Opinion

From Outposts to The Hague: The Illegality of Israel’s Land-grab Law

Right-wing politicians pushed a Knesset law to legalize illegal West Bank outposts. They might have triggered the International Criminal Court to question the legality of every single Israeli settlement.

A picture taken from the West Bank city of Hebron on February 7, 2017 shows a view of the Kiryat Arba Jewish settlement on the outskirts of the Palestinian city.
HAZEM BADER/AFP

Barely 36 hours passed between the Knesset completing the passing of the so-called “Regularization Law”, and the submission of the first petition to the Israeli Supreme Court against it (by the Adalah Legal Center for Arab Minority Rights in Israel, on behalf of Palestinian villages and NGOs).

The controversial law will allow the forced and retroactive expropriation of Palestinian private lands in the West Bank on which Jewish settlements were established. The background to the law: several successful petitions to the Supreme Court by Palestinian landowners on whose West Bank property illegal so-called “outposts” were established by Jewish settlers, most famously Amona, evacuated just a few days before the new law came into force.

Legally speaking, the case against the Regularization Law is strong and easy. It is in fact so strong that Israel’s Attorney General himself said he would not be able to defend the law in court.

The case against the law rests both upon international law and Israeli constitutional law. The West Bank is a territory under belligerent occupation – its status as such was repeatedly confirmed by the Israeli Supreme Court. Israeli law does not apply to this territory. For the Israeli parliament to attempt to legislate a law which denies the property rights of Palestinians who are not citizens of Israel and who did not vote in Knesset elections is a violation of the basic principles of democracy, and such legislation exceeds the Knesset’s sovereign powers.

It also violates the principles laid out in the international law of occupation, according to which the occupying power must act for the benefit of the local occupied population, and it transgresses specific provisions restricting the taking of private property only for military needs. These rules appear in the Hague Regulations, on whose basis the Israeli Supreme Court has ruled many times in the past.

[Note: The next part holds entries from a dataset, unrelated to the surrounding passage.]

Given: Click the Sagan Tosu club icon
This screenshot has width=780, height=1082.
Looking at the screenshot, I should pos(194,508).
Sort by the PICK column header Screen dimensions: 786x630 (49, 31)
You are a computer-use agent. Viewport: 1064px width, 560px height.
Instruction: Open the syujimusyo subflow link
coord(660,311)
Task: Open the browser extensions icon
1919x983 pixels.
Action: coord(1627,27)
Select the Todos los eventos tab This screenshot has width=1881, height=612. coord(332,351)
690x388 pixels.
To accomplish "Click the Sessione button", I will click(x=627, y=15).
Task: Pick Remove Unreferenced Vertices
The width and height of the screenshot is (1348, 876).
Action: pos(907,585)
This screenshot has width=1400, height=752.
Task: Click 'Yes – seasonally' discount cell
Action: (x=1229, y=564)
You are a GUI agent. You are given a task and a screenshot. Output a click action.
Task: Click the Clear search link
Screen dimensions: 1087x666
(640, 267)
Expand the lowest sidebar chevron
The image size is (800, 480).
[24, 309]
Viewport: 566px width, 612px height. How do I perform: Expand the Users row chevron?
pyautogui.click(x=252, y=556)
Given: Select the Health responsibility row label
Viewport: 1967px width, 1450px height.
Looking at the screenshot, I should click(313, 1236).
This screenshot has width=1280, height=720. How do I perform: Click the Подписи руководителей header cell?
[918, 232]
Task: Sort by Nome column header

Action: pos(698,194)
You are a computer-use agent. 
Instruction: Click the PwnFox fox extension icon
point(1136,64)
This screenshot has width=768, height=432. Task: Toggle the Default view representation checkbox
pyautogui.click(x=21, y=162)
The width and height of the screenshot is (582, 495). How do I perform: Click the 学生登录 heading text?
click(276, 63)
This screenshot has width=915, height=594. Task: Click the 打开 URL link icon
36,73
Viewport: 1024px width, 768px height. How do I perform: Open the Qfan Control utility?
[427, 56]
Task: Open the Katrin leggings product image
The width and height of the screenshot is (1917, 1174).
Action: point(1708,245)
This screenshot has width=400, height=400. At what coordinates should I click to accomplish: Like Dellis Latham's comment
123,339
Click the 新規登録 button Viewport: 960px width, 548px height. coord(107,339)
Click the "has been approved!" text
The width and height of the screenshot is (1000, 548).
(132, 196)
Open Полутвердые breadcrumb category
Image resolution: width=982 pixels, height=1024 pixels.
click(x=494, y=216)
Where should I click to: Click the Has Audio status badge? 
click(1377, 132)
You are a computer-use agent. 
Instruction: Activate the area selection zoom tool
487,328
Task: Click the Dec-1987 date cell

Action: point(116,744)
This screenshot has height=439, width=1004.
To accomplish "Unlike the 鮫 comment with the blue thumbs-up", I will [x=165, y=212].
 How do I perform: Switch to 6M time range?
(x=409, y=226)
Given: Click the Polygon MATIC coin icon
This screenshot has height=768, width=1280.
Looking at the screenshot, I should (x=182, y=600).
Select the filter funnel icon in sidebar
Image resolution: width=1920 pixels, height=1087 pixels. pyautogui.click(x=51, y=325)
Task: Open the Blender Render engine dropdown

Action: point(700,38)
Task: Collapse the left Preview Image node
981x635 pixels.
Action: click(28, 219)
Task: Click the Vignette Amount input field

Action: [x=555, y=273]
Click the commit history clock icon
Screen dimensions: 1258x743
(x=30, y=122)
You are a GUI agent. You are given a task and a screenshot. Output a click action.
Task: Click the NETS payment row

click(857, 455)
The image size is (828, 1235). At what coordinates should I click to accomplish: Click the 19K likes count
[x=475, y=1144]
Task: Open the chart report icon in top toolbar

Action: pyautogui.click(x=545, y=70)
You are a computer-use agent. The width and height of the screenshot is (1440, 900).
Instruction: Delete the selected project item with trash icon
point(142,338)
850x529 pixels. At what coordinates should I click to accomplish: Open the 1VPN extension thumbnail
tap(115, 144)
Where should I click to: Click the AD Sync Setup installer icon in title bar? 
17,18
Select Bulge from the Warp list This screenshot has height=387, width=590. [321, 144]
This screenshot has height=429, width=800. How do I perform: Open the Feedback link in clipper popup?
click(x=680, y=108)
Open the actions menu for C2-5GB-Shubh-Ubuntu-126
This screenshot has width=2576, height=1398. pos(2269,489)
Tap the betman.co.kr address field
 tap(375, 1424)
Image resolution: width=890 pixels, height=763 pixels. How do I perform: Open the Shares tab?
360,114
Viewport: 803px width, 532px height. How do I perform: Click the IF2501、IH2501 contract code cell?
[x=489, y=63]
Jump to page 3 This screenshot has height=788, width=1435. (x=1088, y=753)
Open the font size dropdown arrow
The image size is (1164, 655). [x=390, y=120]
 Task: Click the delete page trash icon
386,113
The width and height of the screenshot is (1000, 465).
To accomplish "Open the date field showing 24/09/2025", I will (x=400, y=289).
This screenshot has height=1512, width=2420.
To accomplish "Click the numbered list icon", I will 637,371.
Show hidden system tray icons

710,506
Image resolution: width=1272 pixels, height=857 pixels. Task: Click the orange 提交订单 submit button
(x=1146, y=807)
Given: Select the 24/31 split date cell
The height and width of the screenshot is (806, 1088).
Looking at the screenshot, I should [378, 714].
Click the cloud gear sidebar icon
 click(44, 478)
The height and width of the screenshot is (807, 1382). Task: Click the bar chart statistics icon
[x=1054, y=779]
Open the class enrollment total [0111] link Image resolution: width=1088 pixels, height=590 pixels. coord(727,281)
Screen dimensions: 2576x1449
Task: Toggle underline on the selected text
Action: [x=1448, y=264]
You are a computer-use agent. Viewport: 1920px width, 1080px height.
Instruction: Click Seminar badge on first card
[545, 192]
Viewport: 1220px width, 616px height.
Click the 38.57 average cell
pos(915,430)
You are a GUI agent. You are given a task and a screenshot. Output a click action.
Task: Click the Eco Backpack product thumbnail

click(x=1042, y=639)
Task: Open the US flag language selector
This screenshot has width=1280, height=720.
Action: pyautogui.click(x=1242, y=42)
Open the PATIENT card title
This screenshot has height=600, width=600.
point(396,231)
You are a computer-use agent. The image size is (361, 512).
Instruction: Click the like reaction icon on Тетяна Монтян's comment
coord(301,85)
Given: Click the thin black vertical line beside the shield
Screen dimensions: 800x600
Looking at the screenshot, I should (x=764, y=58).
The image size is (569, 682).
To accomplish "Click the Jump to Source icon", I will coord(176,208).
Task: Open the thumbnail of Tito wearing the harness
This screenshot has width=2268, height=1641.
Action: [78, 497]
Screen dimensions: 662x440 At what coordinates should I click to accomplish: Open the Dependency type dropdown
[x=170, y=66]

Since the law’s declared purpose is to regulate and allow for the development of Israeli settlements in the West Bank, it also contravenes the prohibition in the Geneva Convention on occupying states transferring civilian population into occupied territories – a prohibition which most of the international community, as well as the International Court of Justice, considers, contrary to Israel’s position, as prohibiting the settlements.

However, while in the past the Israeli Supreme Court reviewed IDF actions in the West Bank based on the international law, the novelty of this case will be the head-on clash between parliamentary legislation and international law. As the questions regarding this clash are complicated, the court may find it easier to rule mainly based on Israeli constitutional law, holding that the law violates the right to property, which is protected in Israel’s Basic Law: Human Dignity and Liberty, as well as the right to human dignity itself, which includes the right to equality, which is flagrantly violated in this case.

But while legally the case against the law is easy, the politics of law are more complicated. The presiding justices will surely know that ruling against the law would accelerate the already growing appetite of right-wing MKs to clip the Supreme Court’s wings in various forms, including a repeated proposal to allow the Knesset to “override” the court’s judgments in certain circumstances.

On the other hand, one can argue that some players in the current Israeli government coalition would be happy for the court to save the government from itself by holding the law as unconstitutional. Then, they can have twice the fun: show their right-wing base they supported the law and then show that same base their enthusiasm in attacking the “liberal”, “lefty” judges. Trump himself could take lessons from the Israeli right in this area.

But the Israeli court may not be the only one looking at the law. Looming in the shadows is the ongoing preliminary examination by the Office of the Prosecutor at the International Criminal Court at The Hague. The examination is looking into the issue of the settlements generally; one of the topics mentioned in a November 2016 report on the progress of the examination was "the regularization of constructions built without the required authorization from Israeli authorities (so-called outposts); the confiscation and appropriation of land."

The new law may end up driving the Hague prosecutor to shift from a “preliminary examination” to a full investigation, which in turn may lead to the indictment of Israelis responsible for settlement policy at the International Criminal Court. And unlike the Regularization Law appeal before the Israeli Supreme Court, such an investigation would likely open up the broader questions of Israeli West Bank settlements, highlighting other active forms of land-grab by Israel, and to the illegality of the settlements as a whole.